• TASK TO CARRY OUT: Your answer should be one number, namely how many lines in the listing below include the word "computer".

• RECORDS TO USE:

-------------------------

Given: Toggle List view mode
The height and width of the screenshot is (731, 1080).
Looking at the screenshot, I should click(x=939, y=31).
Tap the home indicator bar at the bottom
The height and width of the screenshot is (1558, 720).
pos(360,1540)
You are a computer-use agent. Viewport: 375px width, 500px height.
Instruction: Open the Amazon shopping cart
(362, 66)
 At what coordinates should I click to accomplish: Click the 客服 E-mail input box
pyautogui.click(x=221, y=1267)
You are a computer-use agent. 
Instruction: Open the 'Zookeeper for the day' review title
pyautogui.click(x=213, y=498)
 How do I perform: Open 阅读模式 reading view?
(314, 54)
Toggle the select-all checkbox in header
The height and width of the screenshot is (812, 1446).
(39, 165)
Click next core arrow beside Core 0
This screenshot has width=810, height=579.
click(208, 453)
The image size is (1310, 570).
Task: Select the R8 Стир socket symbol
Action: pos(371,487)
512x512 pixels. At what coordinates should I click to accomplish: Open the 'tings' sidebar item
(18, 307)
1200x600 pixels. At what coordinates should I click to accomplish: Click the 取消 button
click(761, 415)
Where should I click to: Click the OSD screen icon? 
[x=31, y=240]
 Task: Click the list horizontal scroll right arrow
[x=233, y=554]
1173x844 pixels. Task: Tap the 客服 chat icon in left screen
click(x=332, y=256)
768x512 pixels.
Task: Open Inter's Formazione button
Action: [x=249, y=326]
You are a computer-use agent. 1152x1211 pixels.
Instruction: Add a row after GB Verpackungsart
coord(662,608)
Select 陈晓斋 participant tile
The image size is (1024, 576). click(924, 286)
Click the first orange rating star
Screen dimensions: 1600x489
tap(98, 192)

-------------------------

• ANSWER BOX: 3